Magna is portrayed by Nadia Hilker. The character entered the recurring cast beginning with the episode "What Comes After" of the ninth season. However, Nadia Hilker was promoted to a series regular starting the tenth season.

Alex McLevy writing for The A.V. Club in the episode "Silence the Whisperers" praised the development of Magna's character: "Magna remains the most memorable, simply because Nadia Hilker is a magnetic actor, but even she is stuck doing little but sniping at Yumiko for making decisions Magna doesn't agree with, as though that's a huge problem when it involves saving their asses."

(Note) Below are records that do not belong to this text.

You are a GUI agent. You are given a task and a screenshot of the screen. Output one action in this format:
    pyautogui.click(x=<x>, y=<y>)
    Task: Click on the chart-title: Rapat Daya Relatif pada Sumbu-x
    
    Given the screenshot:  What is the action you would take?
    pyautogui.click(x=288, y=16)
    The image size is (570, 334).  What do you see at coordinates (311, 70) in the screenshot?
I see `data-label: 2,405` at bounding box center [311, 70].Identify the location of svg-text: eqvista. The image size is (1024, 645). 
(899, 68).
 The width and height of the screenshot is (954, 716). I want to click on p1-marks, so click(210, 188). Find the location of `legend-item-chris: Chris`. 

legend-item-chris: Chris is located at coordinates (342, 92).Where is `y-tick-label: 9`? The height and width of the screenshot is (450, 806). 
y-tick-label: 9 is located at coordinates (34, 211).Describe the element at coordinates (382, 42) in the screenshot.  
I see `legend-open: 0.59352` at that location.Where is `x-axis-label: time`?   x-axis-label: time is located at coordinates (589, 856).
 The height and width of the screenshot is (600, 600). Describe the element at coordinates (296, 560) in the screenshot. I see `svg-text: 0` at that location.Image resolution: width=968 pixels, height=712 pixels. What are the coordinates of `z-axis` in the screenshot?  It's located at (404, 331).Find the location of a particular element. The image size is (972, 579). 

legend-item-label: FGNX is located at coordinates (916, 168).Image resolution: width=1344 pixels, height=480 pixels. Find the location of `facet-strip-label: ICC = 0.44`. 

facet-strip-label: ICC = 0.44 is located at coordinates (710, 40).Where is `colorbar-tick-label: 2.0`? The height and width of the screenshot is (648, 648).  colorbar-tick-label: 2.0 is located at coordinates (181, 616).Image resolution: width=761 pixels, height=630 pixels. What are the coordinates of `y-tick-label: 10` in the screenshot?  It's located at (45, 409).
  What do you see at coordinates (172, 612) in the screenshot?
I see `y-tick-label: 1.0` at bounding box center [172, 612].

During an interview with Jon Maus writing for Fanfest News Nadia Hilker said that it felt great to work for Robert Kirkman, and remarked: "I still haven't realized how big it is yet. But, when I do, it's great. I'm so grateful. It's a family. We're all having each other's backs, and it's super brutal to shoot. Like, shooting the show itself is brutal, but it's so much fun. It feels like summer camp, and everybody is too good to be true."

Ryan DeVault of Monsters and Critics praised Hilker's work, writing: "Nadia Hilker is best-known for her recurring character of Luna on The 100. She is a German-born actress who has also appeared in the films Allegiant and Collide. Soon, Hilker is going to be best-known for her portrayal of Magna."

John Saavedra, writing for Den of Geek!, expressed praise to Hilker for the character of Magna and said: "Magna is one of the new characters who was brought in to freshen up the show in season 9. With Danai Gurira set to exit this season, Nadia Hilker might be ready to shine as The Walking Deads new badass with a blade."